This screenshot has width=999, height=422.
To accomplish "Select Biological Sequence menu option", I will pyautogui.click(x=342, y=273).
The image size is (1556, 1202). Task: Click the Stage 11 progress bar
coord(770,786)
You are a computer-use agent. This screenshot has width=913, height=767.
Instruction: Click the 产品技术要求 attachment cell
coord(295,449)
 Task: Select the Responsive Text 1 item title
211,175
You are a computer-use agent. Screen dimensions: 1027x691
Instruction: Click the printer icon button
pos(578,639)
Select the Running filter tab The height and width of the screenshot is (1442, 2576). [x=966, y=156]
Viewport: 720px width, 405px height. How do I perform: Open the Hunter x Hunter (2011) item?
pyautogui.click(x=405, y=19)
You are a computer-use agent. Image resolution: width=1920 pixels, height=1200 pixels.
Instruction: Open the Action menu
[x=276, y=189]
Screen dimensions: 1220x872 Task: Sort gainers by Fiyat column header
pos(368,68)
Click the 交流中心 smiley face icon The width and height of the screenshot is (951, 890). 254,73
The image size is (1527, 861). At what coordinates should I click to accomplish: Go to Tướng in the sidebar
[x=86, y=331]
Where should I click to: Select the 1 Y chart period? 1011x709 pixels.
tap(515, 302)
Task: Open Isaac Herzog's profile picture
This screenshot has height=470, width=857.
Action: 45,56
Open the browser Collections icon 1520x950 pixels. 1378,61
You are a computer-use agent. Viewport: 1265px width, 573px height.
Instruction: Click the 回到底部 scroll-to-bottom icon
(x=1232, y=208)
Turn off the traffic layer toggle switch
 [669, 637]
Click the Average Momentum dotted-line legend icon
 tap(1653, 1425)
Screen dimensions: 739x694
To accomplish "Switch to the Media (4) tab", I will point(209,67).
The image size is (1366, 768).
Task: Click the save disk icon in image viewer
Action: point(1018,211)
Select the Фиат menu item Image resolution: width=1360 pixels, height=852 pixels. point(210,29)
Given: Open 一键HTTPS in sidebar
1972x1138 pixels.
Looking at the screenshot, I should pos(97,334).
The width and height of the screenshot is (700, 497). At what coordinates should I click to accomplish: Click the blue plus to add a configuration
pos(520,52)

*Work to do*
Can you print the lines above exactly as they appear?

*The reply*
This screenshot has width=999, height=422.
To accomplish "Select Biological Sequence menu option", I will pyautogui.click(x=342, y=273).
The image size is (1556, 1202). Task: Click the Stage 11 progress bar
coord(770,786)
You are a computer-use agent. This screenshot has width=913, height=767.
Instruction: Click the 产品技术要求 attachment cell
coord(295,449)
 Task: Select the Responsive Text 1 item title
211,175
You are a computer-use agent. Screen dimensions: 1027x691
Instruction: Click the printer icon button
pos(578,639)
Select the Running filter tab The height and width of the screenshot is (1442, 2576). [x=966, y=156]
Viewport: 720px width, 405px height. How do I perform: Open the Hunter x Hunter (2011) item?
pyautogui.click(x=405, y=19)
You are a computer-use agent. Image resolution: width=1920 pixels, height=1200 pixels.
Instruction: Open the Action menu
[x=276, y=189]
Screen dimensions: 1220x872 Task: Sort gainers by Fiyat column header
pos(368,68)
Click the 交流中心 smiley face icon The width and height of the screenshot is (951, 890). 254,73
The image size is (1527, 861). At what coordinates should I click to accomplish: Go to Tướng in the sidebar
[x=86, y=331]
Where should I click to: Select the 1 Y chart period? 1011x709 pixels.
tap(515, 302)
Task: Open Isaac Herzog's profile picture
This screenshot has height=470, width=857.
Action: 45,56
Open the browser Collections icon 1520x950 pixels. 1378,61
You are a computer-use agent. Viewport: 1265px width, 573px height.
Instruction: Click the 回到底部 scroll-to-bottom icon
(x=1232, y=208)
Turn off the traffic layer toggle switch
 [669, 637]
Click the Average Momentum dotted-line legend icon
 tap(1653, 1425)
Screen dimensions: 739x694
To accomplish "Switch to the Media (4) tab", I will point(209,67).
The image size is (1366, 768).
Task: Click the save disk icon in image viewer
Action: point(1018,211)
Select the Фиат menu item Image resolution: width=1360 pixels, height=852 pixels. point(210,29)
Given: Open 一键HTTPS in sidebar
1972x1138 pixels.
Looking at the screenshot, I should pos(97,334).
The width and height of the screenshot is (700, 497). At what coordinates should I click to accomplish: Click the blue plus to add a configuration
pos(520,52)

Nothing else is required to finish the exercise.